SCTP: Less battle-tested than TCP; vulnerabilities in chunk parsing could cause crashes.
The trade-off
More layers means a larger audit surface, but also stronger end-to-end encryption. In HTTP, the registry sees all messages in plaintext. With WebRTC, DTLS encrypts the DataChannel end-to-end — a compromised registry sees only signaling metadata, not content. Residual risk: A signaling-path compromise enables MITM by substituting DTLS fingerprints during SDP exchange.
5. Pairing Security
The pairing system lets new agents join without pre-provisioned API keys using a multi-step flow: admin generates a 6-digit code, agent redeems it (out-of-band), admin approves, agent receives a device token.
Brute-force resistance
Rate limiting (5 attempts per IP per 60 seconds) combined with a 5-minute code TTL means a single IP can attempt at most 25 guesses out of 1,000,000 possibilities — a 0.0025% chance. Even 100 IPs yield only 0.25%.
Additional defenses compound the difficulty: codes are single-use (consumed on first redemption), and successful redemption only creates a “pending_approval” entry requiring admin approval.
After approval, the agent receives a 128-bit random device token (dt_ + 32 hex chars), computationally infeasible to guess. The device token is returned once, stored locally, and used to obtain short-lived JWTs.
6. Production Security Checklist
The threat model’s 12-item checklist, ordered by effort and impact:
- Change
SIGNALING_SECRETfrom default (T1, T2) - Replace
ak_dev_001with unique API keys per agent (T2) - Move
api_keys.jsonto a secrets manager (T2) - Enable TLS on registry (T1, T9, T10)
- Deploy coturn with TLS (T11)
- Move IPC socket to secure directory (T6)
- Add rate limiting to all HTTP endpoints (T4)
- Require JWT on GET registry endpoints (T9)
- Implement task submission ACLs (T5)
- Sanitize task payloads before LLM processing (T7)
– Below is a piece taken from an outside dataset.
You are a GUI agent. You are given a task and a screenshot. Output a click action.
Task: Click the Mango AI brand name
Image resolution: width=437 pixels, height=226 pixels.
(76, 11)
- Add DTLS fingerprint verification (T3)
- Set up monitoring for abnormal signaling patterns (T1, T4)
Items 1-3 are configuration changes; items 9-12 require code. The default JWT secret and API key (ak_dev_001) are in source code — anyone who has read the repository can forge tokens or authenticate in a production deployment that inherits these defaults.
7. Threat Modeling as a Repeatable Process
Apply this to any system: (1) Draw the boundary diagram, (2) inventory assets with sensitivity levels, (3) apply STRIDE to each trust boundary, (4) assess residual risk honestly, (5) turn findings into a prioritized checklist, and (6) update when the system changes.
Summary
Threat modeling builds structured understanding of what your system protects and where the gaps are. chatixia-mesh documents 11 threats across all STRIDE categories — some well-mitigated, others explicitly unaddressed. The honest documentation of residual risks tells you exactly where to invest next.
The WebRTC transport introduces a larger protocol attack surface but provides genuine end-to-end encryption. The pairing system demonstrates defense in depth. And the production checklist turns abstract threats into concrete action items.
Security is not a feature you add. It is a set of questions you ask at every design decision.